There are also reports that SCD can not only significantly reduce the pain but also can significantly reduce drainage, which is beneficial for patients to go to the ground early and exercise early to promote the recovery of respiratory function [34, 35]. Previous studies [13, 36, 37] have indicated that the effect of SCD is better than or equivalent to traditional DCD drainage, and it does not increase the incidence of complications and mortality. Furthermore, the clinical advantages of SCD also include that it is conducive to skin incision healing [38]. It is noteworthy that SCD is generally placed at the top of the chest, even though related studies [39, 40] have shown that the main advantages of SCD after lobectomy have nothing to do with surgical approaches; there are few reports on SCD placement in the epilobectomy; future studies on this type of surgery are needed.
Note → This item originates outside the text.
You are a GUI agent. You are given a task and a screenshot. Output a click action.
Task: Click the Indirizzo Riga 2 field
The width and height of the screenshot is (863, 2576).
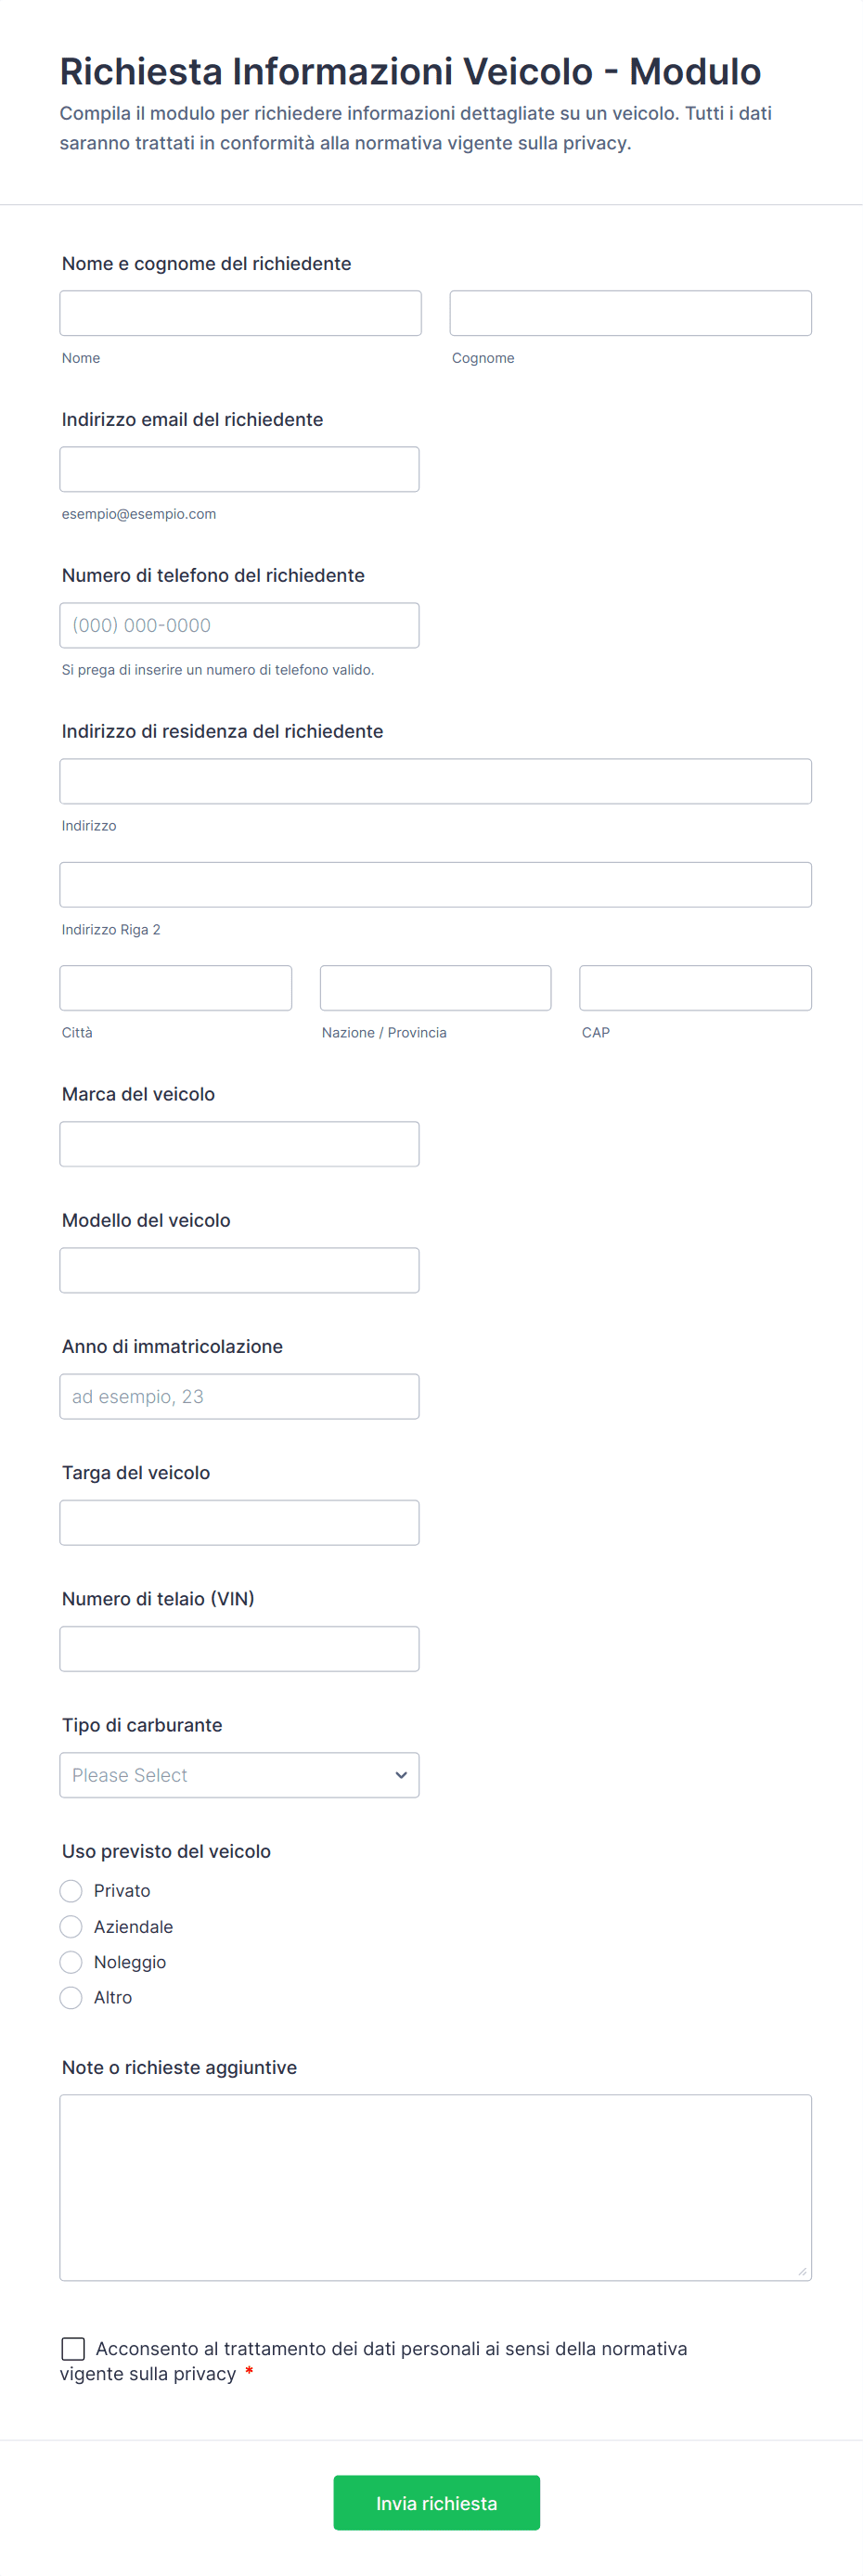[x=435, y=885]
The drainage volume of the SCD is less than that of DCD; there are few possible reasons for the decrease of drainages in SCD. Firstly, the duration of the SCD is much shorter than that of DCD; the increased pleural secretion in DCD can be explained by more pleural fluid secretion from the pleura with regard to more irritation of DCD [41]. Secondly, more advanced instruments and materials are used in lung resection nowadays, such as linear staplers for incomplete fissures, sealing materials for substantial air leaks, or other advanced materials for hemostasis. All of those advancements promote the use of SCD and ensure the effects and safety of SCD.
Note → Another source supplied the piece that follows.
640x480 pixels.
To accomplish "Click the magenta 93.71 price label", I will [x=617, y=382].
This present meta-analysis has certain limitations that should be considered. Firstly, the quality of the included literature varies, and the analysis found that several outcomes have significant heterogeneity; the potential source of bias cannot be analyzed due to limited data. Secondly, the type of the drains and the methods of the pulmonary lobectomy among the included RCTs are different; the meta-analysis result may be influenced. Thirdly, our review is limited by the methodological quality of included RCTs; some information related to quality assessment is insufficient to make defined and solid judgment. Blinding reduces performance and detection bias in RCTs. There is evidence that lack of blinding leads to overestimation of treatment effects in trials [18]. Since surgical trials use interventions with a physical component, blinding is often complicated. Therefore, future studies with rigorous design and appropriate reporting format are warranted.

Conclusions

In conclusion, the results of this present meta-analysis have found that SCD is much better than DCD in reducing the postoperative pain level, shortening the duration of drains, and decreasing the length of hospital stay. At the moment, there is just no convincing evidence that more than one drainage has any benefit. Therefore, SCD is a better option for patients undergone pulmonary lobectomy. However, we have not found any differences in the related complications such as the incidence of air leak and re-drainage between SCD and DCD, which may be associated with insufficient sample size. Therefore, large-sample and multicenter RCTs on the role of SCD and DCD are highlighted in the future.